◆ Entries shown
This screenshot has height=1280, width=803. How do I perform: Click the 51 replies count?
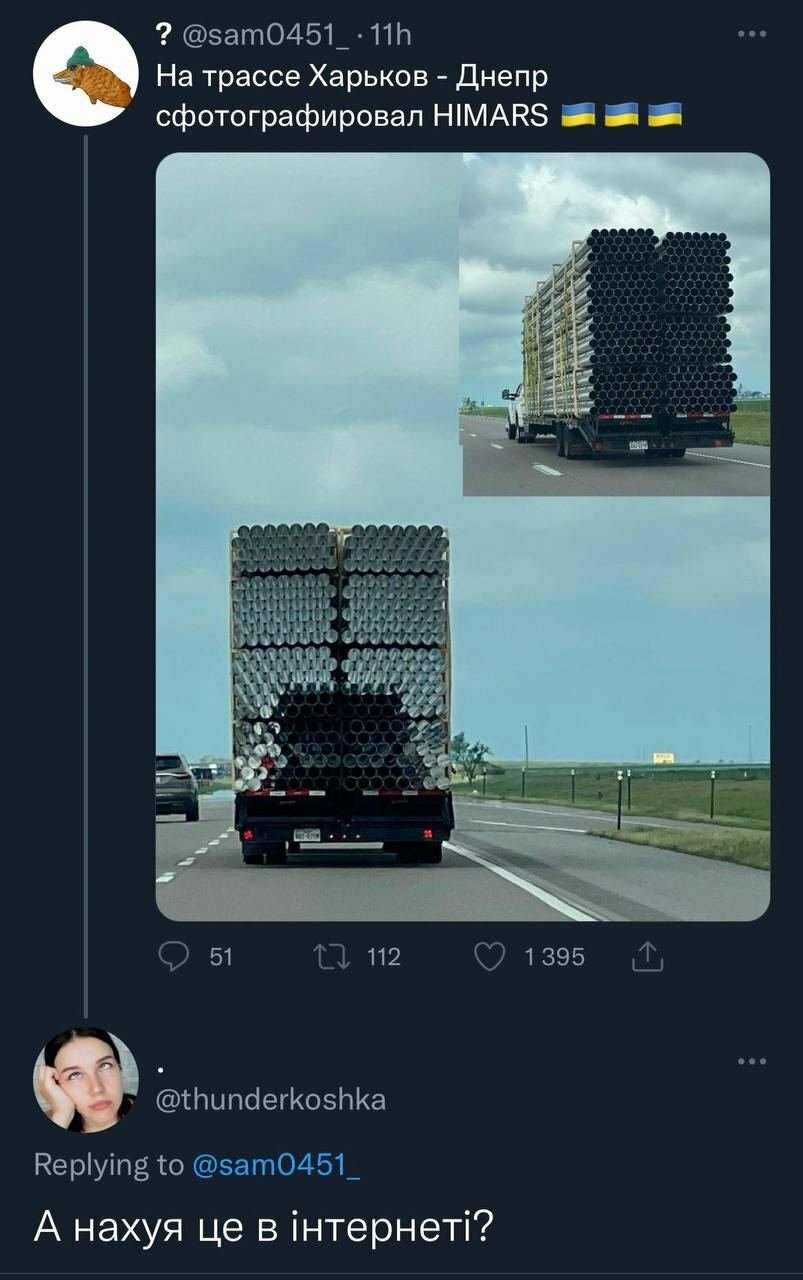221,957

---

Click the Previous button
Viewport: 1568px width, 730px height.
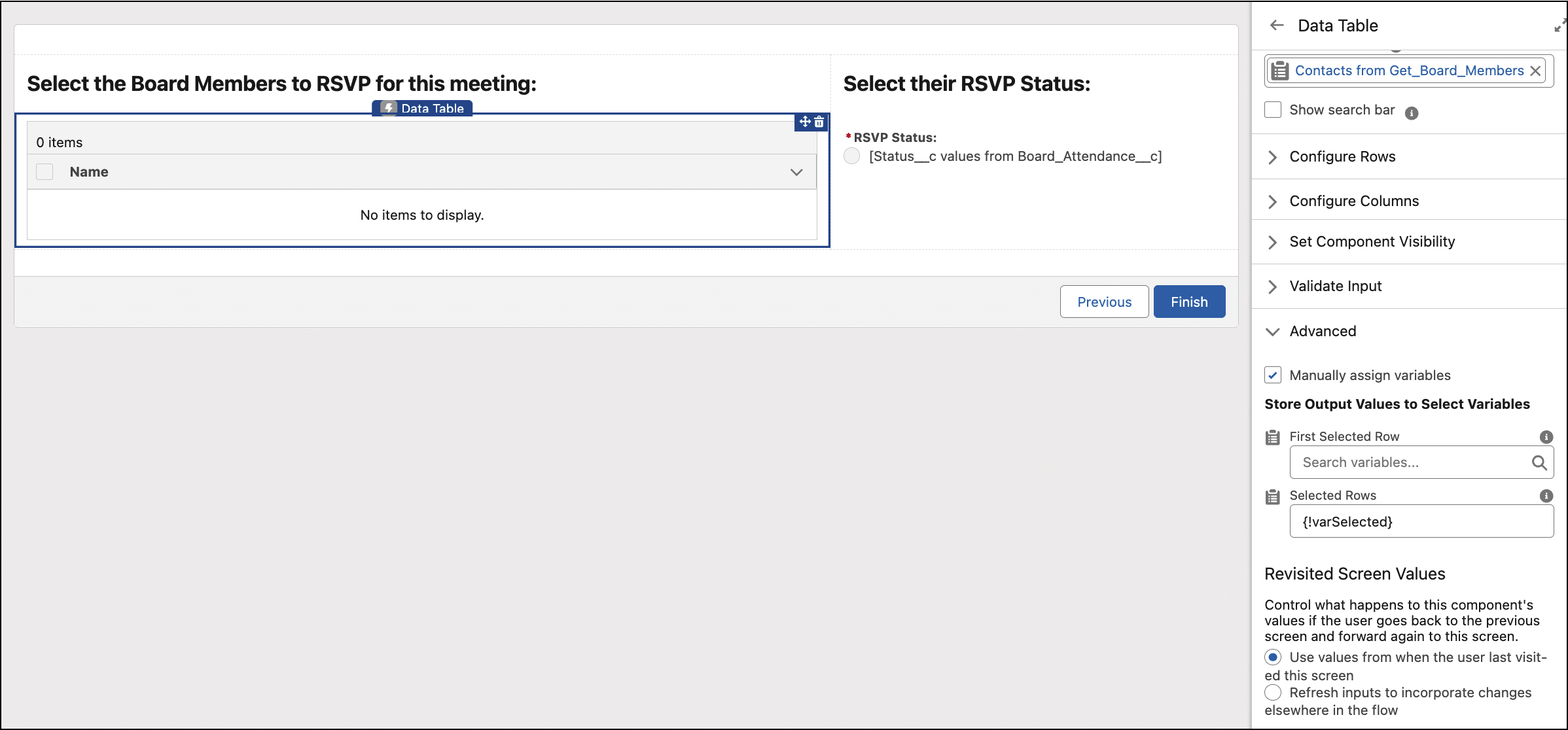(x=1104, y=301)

◆ Problem
Pull out every line in the entries above that contains the string "width", and copy each one in full. Case counts.

◆ Worked solution
This screenshot has height=1280, width=803. How do I perform: Click the 51 replies count?
Viewport: 1568px width, 730px height.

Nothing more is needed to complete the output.